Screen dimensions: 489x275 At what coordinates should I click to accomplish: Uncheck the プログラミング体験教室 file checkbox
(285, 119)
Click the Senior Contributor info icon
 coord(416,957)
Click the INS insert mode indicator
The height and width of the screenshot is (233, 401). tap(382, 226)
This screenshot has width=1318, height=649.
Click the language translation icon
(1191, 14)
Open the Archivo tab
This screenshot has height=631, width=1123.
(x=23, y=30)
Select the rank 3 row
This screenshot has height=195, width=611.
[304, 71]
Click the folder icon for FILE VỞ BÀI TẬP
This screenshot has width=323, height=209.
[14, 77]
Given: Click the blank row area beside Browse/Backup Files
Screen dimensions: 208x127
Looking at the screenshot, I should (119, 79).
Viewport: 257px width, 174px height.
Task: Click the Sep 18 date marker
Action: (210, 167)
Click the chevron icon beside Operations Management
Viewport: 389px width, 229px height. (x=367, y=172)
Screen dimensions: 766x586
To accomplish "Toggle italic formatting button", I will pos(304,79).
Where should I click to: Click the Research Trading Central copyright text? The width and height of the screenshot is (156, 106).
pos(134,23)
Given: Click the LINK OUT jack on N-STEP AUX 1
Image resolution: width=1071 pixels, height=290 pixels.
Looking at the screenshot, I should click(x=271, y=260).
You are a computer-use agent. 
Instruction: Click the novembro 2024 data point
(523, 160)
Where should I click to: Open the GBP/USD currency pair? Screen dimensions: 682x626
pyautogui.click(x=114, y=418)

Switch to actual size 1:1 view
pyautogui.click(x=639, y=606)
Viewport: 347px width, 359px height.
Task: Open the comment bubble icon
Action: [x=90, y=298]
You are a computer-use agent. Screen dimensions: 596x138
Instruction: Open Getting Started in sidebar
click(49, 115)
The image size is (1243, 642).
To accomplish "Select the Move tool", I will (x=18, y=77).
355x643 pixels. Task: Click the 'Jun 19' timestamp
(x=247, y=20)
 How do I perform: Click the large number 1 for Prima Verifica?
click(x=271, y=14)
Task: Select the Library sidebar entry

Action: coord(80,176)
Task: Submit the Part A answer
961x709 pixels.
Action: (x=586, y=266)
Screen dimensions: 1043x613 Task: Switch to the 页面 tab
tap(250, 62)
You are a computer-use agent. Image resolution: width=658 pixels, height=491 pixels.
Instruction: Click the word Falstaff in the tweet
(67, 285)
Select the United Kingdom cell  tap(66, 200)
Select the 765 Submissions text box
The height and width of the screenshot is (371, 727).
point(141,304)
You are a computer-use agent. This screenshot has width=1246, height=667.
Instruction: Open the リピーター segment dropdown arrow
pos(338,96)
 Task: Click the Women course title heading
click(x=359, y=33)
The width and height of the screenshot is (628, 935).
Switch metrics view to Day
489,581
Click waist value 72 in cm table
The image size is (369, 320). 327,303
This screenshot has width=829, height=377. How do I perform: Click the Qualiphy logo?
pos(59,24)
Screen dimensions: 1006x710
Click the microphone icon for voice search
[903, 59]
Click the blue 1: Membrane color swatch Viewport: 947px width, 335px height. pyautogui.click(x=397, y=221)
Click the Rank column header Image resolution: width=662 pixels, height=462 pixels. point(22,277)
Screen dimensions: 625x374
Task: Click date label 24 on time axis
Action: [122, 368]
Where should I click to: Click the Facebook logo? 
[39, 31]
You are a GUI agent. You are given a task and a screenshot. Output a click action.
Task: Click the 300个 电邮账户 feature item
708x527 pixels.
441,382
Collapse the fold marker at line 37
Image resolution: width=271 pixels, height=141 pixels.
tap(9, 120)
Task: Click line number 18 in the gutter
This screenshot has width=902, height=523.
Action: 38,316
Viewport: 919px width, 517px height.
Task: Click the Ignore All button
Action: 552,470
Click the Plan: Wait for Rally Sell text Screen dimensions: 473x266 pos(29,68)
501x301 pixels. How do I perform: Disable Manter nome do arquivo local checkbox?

-- What needs to be done --
Pull every line containing "will" from the material above.

-- Worked solution --
To accomplish "Toggle italic formatting button", I will pos(304,79).
To accomplish "Select the Move tool", I will (x=18, y=77).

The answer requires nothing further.